Entschädigung:
Jüdischen Ansprüchen droht Verfall
Bundesverwaltungsgericht knüpft Entschädigung von
Holocaust-Überlebenden für Enteignungen durch die Nazis auf dem Gebiet der
späteren DDR an Bedingungen. Jewish Claims Conference fürchtet nach dem Urteil
neue bürokratische Hürden...
Andreas Spannbauer
Für einige Enteignungen von Juden während des
Nationalsozialismus wird es möglicherweise keine Entschädigung geben. Nach einer
Entscheidung des Bundesverwaltungsgerichts müssen Entschädigungsanträge für
geraubtes Vermögen auf dem Gebiet der späteren DDR Angaben zu konkreten
Unterlagen enthalten, aus denen sich das beanspruchte Grundstück und der frühere
Eigentumer feststellen lassen. Das entschied das Gericht gestern in Leipzig.

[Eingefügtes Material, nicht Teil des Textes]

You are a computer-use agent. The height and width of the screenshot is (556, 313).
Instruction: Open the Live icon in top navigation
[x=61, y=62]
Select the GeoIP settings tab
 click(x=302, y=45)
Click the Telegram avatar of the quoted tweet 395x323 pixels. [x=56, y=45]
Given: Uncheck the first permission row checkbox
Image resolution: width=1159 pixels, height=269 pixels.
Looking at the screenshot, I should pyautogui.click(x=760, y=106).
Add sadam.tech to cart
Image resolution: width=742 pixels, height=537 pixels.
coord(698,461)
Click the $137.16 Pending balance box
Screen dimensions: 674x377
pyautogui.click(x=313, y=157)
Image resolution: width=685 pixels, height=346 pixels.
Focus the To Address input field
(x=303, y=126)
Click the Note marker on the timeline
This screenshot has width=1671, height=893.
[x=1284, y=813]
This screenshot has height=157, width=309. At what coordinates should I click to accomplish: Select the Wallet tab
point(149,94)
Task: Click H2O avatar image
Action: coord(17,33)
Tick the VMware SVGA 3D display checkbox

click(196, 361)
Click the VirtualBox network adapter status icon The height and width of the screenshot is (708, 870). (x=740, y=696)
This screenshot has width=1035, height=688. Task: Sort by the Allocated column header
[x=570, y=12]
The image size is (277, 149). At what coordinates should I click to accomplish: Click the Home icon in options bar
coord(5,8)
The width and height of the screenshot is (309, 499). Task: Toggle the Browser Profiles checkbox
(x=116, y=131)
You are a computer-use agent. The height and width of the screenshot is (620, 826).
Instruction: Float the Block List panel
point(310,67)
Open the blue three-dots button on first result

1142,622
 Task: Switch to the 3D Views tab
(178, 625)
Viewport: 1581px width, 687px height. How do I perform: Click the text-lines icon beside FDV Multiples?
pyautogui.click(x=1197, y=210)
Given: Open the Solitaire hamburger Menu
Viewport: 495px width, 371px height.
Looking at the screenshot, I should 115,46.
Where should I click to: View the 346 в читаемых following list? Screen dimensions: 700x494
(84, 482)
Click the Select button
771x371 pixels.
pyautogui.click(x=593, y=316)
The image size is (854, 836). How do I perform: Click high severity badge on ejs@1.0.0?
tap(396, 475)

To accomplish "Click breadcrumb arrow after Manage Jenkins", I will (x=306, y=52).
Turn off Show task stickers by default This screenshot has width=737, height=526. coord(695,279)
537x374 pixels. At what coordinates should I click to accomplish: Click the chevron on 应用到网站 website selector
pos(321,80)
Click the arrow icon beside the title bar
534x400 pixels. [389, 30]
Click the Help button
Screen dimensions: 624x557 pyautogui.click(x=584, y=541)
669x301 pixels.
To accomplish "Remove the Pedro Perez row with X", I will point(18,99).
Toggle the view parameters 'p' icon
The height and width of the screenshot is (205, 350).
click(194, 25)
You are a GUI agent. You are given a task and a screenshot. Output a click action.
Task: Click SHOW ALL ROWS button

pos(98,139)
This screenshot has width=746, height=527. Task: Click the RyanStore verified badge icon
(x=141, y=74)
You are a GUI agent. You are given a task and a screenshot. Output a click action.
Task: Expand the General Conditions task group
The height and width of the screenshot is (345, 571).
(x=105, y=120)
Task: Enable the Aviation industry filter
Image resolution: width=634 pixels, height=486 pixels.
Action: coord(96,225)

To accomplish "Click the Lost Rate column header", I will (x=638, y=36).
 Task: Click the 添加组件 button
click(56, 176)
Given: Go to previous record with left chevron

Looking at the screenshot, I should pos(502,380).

Damit droht zumindest ein Teil der Forderungen der Jewish Claims Conference
(JCC) zu verfallen. Die JCC nimmt Entschädigungsansprüche wahr, wenn diese von
den Betroffenen oder ihren Erben nicht geltend gemacht werden; das Geld fließt
in die Betreuung von Holocaust-Überlebenden.
Nach dem Vermögensgesetz musste die Organisation jedoch
mögliche Ansprüche bis Ende 1992 mit präzisen Angaben begründen. Diese genauen
Informationen gab es aber damals oft nicht: Weil die Enteignung der Juden in der
DDR kein Thema war, kämpfte die JCC mit Kisten von unsortiertem Papier. Um keine
Ansprüche verfallen zu lassen, reichte die Organisation 1992 eine so genannte
Globalanmeldung ein, über die das Gericht nun zu entscheiden hatte. Mit ihr
sollten alle Entschädigungsansprüche für Vermögen angemeldet werden, bei denen
sich nach Fristablauf Hinweise auf eine Enteignung finden.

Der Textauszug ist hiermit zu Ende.